Catfish suspend off the bottom quite often, but biologists and anglers are hard pressed to explain exactly why.

Biologists and anglers have theorized what causes catfish to suspend off the bottom at different times, with feeding, water quality, oxygen, and thermoclines being the most-common answers.

In areas where other fish — including black or striped bass — are feeding on the surface, catfish are known to leave the bottom and shadow surface-feeding fish to take advantage of missed, wounded, or pieces of baitfish left over. Striped bass, in particular, are known for slashing into schools of baitfish to stun the bait, and then circling back to eat the prey. In some cases, the wounded fish sink to where suspended catfish are the next-level feeders without exerting the effort.

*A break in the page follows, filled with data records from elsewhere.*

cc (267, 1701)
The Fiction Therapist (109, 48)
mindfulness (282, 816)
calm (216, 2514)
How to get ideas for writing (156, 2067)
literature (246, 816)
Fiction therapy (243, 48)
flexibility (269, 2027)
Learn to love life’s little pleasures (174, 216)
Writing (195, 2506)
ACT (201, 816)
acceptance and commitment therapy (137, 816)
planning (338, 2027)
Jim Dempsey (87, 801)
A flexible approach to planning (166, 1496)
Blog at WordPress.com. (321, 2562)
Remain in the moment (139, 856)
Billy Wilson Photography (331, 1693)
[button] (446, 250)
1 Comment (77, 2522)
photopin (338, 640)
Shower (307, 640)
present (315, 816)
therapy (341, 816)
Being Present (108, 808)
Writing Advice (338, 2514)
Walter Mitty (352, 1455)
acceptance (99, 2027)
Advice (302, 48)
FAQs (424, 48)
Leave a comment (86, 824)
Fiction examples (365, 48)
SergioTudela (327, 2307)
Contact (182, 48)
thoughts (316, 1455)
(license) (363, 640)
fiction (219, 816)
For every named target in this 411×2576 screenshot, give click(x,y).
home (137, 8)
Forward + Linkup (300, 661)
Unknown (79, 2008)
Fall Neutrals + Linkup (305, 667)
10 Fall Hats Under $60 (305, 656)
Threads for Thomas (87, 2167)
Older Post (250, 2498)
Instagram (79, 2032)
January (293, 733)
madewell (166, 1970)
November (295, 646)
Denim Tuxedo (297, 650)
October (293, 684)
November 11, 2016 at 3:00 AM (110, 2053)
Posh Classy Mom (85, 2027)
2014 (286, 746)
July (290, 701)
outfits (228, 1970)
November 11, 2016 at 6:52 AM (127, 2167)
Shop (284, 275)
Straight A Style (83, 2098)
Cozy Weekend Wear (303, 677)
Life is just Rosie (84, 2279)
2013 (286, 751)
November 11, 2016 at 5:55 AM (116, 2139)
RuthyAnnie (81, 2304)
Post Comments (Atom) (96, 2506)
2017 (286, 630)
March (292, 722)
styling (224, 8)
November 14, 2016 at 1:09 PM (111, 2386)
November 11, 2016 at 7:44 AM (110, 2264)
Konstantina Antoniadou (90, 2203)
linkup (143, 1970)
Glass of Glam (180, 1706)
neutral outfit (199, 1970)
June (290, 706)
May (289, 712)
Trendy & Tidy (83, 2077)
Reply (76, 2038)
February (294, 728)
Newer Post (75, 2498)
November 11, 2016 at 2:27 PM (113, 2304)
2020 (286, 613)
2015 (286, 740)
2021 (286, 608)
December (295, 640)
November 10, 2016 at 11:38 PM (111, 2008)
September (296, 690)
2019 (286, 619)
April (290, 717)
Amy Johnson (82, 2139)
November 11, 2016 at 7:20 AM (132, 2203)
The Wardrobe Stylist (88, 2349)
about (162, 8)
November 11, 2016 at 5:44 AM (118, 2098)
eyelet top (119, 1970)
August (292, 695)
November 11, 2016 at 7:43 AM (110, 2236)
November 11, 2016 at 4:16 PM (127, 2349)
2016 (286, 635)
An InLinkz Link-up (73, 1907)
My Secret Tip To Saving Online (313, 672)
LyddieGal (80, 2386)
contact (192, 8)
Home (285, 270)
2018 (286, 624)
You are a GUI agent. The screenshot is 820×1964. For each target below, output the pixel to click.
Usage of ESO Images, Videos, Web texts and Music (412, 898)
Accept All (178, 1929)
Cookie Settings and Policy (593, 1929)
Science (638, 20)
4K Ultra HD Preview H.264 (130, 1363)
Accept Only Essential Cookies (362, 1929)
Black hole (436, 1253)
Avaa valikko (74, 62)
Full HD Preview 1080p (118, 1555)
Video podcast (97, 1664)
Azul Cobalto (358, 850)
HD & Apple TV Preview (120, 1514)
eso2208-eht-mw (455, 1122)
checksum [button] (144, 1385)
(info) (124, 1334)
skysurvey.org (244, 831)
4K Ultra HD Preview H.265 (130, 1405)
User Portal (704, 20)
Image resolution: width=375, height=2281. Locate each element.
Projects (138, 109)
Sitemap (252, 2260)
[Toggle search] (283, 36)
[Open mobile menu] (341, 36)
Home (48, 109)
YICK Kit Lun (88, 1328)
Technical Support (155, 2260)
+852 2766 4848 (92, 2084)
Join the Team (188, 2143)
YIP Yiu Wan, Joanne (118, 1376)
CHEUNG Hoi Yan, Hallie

At other times, without current to keep them pinned to the bottom, baitfish are freer to move about in a large river and its tributaries. When catfish are feeding, it’s a common scenario to see them leave the bottom and move into schools of baitfish.

During the fall turnover in reservoirs, water quality turns sour near the bottom, with low levels of dissolved oxygen. That could explain why catfish leave the bottom, but turnover is not a scenario to be found in moving water rivers.

“I suspect is has a lot to do with oxygen levels in the water and, of course, catfish are going to go where the food is, but I couldn’t tell you exactly why they at times will suspend up off the bottom,” according to angler David Shipman of Corinth.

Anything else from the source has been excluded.